Detailed Description
The present invention will be described in more detail with reference to the following examples, but it should be understood that the scope of the present invention is not limited to the specific embodiments.
Example 1
A preparation method of high-activity dietary fiber powder comprises the following steps:
(1) heavy impurity removal: taking fresh, mildew-free and dry raw materials, adding clear water with the weight of 10 times of that of the raw materials, slowly stirring and floating for 10 minutes, removing heavy impurities precipitated to the bottom of a container, and centrifugally dewatering to obtain a fiber material with the water content of less than 60%.

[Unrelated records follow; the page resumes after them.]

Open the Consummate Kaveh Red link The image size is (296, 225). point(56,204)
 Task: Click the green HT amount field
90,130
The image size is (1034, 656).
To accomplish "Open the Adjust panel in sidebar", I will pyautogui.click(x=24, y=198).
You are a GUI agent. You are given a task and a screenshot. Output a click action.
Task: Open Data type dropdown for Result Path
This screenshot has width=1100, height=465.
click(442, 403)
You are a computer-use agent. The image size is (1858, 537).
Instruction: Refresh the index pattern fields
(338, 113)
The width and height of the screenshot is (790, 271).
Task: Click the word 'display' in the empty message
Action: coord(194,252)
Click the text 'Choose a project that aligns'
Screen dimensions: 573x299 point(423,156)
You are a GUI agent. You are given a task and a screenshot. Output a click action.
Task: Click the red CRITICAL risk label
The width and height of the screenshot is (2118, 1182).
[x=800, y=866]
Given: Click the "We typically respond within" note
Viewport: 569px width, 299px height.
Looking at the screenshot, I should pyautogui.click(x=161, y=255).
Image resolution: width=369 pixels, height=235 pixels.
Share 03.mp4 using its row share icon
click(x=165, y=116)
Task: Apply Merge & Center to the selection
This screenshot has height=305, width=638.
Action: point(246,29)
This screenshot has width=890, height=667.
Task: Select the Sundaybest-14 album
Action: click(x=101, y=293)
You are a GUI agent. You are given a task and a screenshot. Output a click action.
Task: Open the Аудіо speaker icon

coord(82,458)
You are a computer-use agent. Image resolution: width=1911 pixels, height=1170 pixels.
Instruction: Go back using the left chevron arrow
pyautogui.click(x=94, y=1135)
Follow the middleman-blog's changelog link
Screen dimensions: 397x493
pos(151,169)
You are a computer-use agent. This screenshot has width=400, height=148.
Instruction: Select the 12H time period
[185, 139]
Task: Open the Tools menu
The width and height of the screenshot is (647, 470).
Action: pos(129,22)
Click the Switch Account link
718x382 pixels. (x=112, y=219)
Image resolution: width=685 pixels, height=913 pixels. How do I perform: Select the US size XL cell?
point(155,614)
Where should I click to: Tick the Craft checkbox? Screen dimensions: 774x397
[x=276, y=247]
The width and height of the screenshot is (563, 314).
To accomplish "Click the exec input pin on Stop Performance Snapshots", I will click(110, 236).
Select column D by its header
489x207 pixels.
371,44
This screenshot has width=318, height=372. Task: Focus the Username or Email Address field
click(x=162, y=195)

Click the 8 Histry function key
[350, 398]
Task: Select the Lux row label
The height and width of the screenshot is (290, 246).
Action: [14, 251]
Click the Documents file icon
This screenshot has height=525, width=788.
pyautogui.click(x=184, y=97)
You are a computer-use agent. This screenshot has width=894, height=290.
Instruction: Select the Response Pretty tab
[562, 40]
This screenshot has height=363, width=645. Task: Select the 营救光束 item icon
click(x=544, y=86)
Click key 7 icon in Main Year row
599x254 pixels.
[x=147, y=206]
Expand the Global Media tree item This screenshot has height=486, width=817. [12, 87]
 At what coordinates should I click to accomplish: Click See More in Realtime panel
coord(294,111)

(2) Purifying: adding a sodium hydroxide solution with the mass fraction of 0.1% into the fiber material after removing the heavy impurities until the weight ratio of the fiber material to the sodium hydroxide solution is 1: 15, heating to 60 ℃, and keeping the temperature for 0.5 h; after the reaction is finished, solid-liquid separation is carried out, reaction liquid and solid are recovered, the solid is washed for 5 times by water to remove non-dietary fiber components, and finally, a centrifugal machine is used for removing free liquid to obtain the purified fiber material.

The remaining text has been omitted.